Mineral capture and storage, on the other hand, is a passive process that exploits the natural CO2 sequestering qualities of some minerals, such as silicates. By extracting, crushing and spreading such minerals over large areas, Deich maintains that significant quantities of CO2 could be captured and stored.

Carbon remediation schemes that are cost centers will probably fail, but schemes that are profit centers might succeed. Can money be made by mining carbon from the atmosphere?


Original Submission

 
This discussion has been archived. No new comments can be posted.
Display Options Threshold/Breakthrough Mark All as Read Mark All as Unread
The Fine Print: The following comments are owned by whoever posted them.
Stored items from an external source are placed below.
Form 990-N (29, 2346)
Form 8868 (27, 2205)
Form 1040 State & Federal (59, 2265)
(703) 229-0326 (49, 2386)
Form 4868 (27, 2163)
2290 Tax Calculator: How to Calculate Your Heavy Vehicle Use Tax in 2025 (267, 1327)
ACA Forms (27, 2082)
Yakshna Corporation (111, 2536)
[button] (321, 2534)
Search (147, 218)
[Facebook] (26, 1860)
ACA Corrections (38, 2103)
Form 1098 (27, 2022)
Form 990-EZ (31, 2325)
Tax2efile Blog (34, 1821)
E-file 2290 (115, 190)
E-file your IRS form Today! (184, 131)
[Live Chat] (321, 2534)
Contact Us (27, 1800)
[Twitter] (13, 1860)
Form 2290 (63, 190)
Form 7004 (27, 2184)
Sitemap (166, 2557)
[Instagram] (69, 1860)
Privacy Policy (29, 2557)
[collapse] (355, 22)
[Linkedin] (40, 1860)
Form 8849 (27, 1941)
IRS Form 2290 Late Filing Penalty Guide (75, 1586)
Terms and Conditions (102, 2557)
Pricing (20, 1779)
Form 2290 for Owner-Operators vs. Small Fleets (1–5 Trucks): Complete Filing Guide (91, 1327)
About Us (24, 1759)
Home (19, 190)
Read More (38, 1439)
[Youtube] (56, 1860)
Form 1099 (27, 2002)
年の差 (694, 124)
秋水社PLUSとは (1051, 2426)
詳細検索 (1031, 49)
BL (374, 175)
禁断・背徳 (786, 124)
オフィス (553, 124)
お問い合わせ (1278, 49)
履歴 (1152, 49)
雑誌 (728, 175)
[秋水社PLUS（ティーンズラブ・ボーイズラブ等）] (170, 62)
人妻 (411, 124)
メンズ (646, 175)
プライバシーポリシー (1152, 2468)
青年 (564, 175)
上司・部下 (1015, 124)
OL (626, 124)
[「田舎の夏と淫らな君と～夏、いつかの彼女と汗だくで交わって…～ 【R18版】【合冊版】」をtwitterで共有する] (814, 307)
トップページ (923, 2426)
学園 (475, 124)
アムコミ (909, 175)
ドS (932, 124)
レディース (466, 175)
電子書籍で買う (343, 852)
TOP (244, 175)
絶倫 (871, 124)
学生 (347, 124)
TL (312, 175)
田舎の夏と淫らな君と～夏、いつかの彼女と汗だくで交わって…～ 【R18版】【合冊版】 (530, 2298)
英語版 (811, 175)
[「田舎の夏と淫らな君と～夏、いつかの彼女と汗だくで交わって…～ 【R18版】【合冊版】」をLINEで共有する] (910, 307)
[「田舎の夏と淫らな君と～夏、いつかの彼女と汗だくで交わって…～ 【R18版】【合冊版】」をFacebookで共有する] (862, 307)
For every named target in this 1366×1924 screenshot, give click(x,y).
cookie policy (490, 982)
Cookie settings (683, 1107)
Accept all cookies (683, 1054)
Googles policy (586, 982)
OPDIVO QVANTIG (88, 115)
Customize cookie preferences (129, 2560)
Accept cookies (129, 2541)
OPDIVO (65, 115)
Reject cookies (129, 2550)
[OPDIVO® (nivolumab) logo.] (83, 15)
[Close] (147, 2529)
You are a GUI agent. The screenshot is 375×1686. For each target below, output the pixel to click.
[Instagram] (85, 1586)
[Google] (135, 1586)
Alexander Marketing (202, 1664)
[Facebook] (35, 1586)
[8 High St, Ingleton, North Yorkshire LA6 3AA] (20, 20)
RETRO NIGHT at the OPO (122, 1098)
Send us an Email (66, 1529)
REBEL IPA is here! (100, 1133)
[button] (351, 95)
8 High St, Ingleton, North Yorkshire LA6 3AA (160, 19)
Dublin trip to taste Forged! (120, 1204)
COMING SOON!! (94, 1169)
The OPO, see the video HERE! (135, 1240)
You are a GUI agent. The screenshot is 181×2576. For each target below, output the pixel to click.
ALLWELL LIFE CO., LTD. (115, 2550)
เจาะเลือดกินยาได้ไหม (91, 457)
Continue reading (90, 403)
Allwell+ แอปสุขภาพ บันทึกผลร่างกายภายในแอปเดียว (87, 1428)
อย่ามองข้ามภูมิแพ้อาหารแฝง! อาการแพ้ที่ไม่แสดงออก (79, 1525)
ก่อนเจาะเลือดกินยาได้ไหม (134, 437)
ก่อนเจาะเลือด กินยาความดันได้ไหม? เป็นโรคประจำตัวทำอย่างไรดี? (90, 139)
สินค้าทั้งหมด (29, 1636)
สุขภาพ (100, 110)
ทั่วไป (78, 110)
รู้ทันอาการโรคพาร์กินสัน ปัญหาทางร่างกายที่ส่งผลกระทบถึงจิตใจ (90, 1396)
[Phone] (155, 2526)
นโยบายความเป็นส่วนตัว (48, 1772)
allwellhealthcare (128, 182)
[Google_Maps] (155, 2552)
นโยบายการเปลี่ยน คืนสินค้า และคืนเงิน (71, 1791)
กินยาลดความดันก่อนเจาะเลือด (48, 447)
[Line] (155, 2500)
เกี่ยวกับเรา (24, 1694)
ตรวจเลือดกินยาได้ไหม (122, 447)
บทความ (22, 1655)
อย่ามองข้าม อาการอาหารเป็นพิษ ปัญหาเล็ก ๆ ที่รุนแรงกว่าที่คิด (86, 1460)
We are not responsible for them in any way.
  • (Score: 0) by Anonymous Coward on Tuesday December 15 2015, @01:31PM

    by Anonymous Coward on Tuesday December 15 2015, @01:31PM (#276639)

    Do you happen to know the amounts it could do? How many watts of power did it need to be worthwhile? Did it destroy the anodes? If so on what timeframe?

  • (Score: 4, Interesting) by Covalent on Tuesday December 15 2015, @05:26PM

    by Covalent (43) on Tuesday December 15 2015, @05:26PM (#276717) Journal

    You are very perceptive: The biggest problem was actually anode destruction. Graphite was the anode of choice in my research, and it worked well enough, but was expensive and fragile, both very bad things. Lately there has been some work in that department, but I think it's still not quite ready for prime time.

    The math is obviously a bit more complicated than what I'll list here, but the tl;dr version is:

    The array is too big to single-handedly solve climate change, but smaller versions could go be a piece of the puzzle.

    The long version -

    Assumptions:

    1000 W/m2 at the equator
    Average of 10% conversion at 3.5V (this has improved somewhat since I did my thesis, but I wanted to be realistic)
    8 hours daily average insolation
    10 Gigatons of CO2 removed per year for 100 years.

    Before I continue, this number was fraught with uncertainty. We are currently emitting about 9 GT / year NET (it was less when I did my research). But I wanted to return us to 350ppm, which requires removal of all emissions of the excess CO2 in the air. Anticipating future emissions was rough, and anticipating Earth's ability to store those emissions was tougher, especially considering that about 25% of global CO2 emissions are stored in the oceans already. But this number works for simple math - you may adjust at your leisure.

    Calculations:

    1000 W/m2 * .10 /3.5 = roughly 30A of DC current/m2 of panels at 3.5V (the necessary voltage for high efficiency electrolysis)

    10 Gt * 1E15 g / GT * 1 mol / 44g CO2 * 2 mol e- / 1 mol CO2 * 96500C / 1 mol e- * 1 s * m2 / 30C * 1 min/60s * 1 hr/60min * 1 day / 8 hrs * 1 yr / 365 days

    1.39 E 11 m^2 of solar panels

    This is about 140,000 km2 or a square about 372 km on a side. (roughly equivalent to covering Tunisia in solar panels).

    Now, this is an enormous array, to be sure. Far too large to construct in decade, much less a year. So this isn't THE solution.

    But it wouldn't need to be installed all at once, and it could be put partially or completely over the ocean. There was about 30GW of solar installed in 2014 alone, which is about .3 billion m2. Suppose we double our current output of solar panels (not a crazy idea, as the production is growing exponentially) and installed the additional 30GW of production into equatorial deserts an coastal waters. By the end of the century, we would be absorbing more than 2% of our current CO2 output, and providing enough free chlorine to provide PVC plumbing for the entire developing world and also to chlorinate all of their water. In addition, this is not taking into account significant improvements in solar efficiency (which have and continue to happen) and also reductions in global emissions (which have been less forthcoming but show signs of appearing).

    Long story short, you need several metric shit tons of solar panels to make a dent in climate change, but we make a metric shit ton every year. But you'd be better served just replacing coal plants with these solar panels, rather than carpeting the desert with them.

    --
    You can't rationally argue somebody out of a position they didn't rationally get into.